Passage »
# Nate Robinson : He`s A Jerk



## CocaineisaHelluvaDrug

http://www.nydailynews.com/sports/story/481117p-404884c.html



Nate Robinson is, in his humble opinion, "Nate the Great."
And then there was the embarrassing moment three weeks ago when he tried to bounce the ball off the floor and dunk it against the Cleveland Cavaliers, a play that was ruled a travel and made the Knicks look like an undisciplined group of street-ballers.

Robinson's explanation was as peculiar as his decision to attempt the dunk in the first place.

"That's why they call me Spontaneous Nate," he said.

Spontaneous, yes. Great? Not quite. And now Robinson has a new nickname: Instigator. His role in Saturday's Knicks-Nuggets fight cannot be underestimated. Instead of pulling Mardy Collins away from J.R. Smith and allowing the referees to intervene, Robinson went after Smith and ended up fighting with the Denver guard and spilling into the front row. 

Robinson and Carmelo Anthony figure to receive lengthy suspensions because both were responsible for escalating the situation.

After the game, Robinson said he did not regret his actions and made the stunning revelation that Collins' flagrant takedown was not only "a good, clean hard foul" but that it was premeditated.

Supplied data »
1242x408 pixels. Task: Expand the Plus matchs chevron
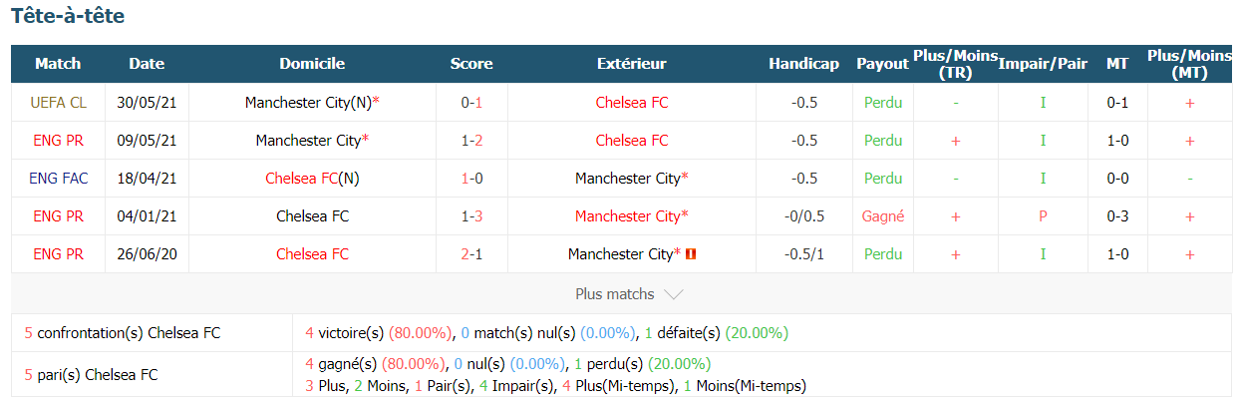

Your tasks »
A) In the thread about Nate Robinson, which nickname did Robinson say explained his attempt to bounce the ball off the floor and dunk it against the Cleveland Cavaliers?
B) Return the passage of the thread about Nate Robinson that runs from "And then there" up to and including "the first place.", copied word for word.

Exercise solutions »
A) "Spontaneous Nate."

B)
And then there was the embarrassing moment three weeks ago when he tried to bounce the ball off the floor and dunk it against the Cleveland Cavaliers, a play that was ruled a travel and made the Knicks look like an undisciplined group of street-ballers.

Robinson's explanation was as peculiar as his decision to attempt the dunk in the first place.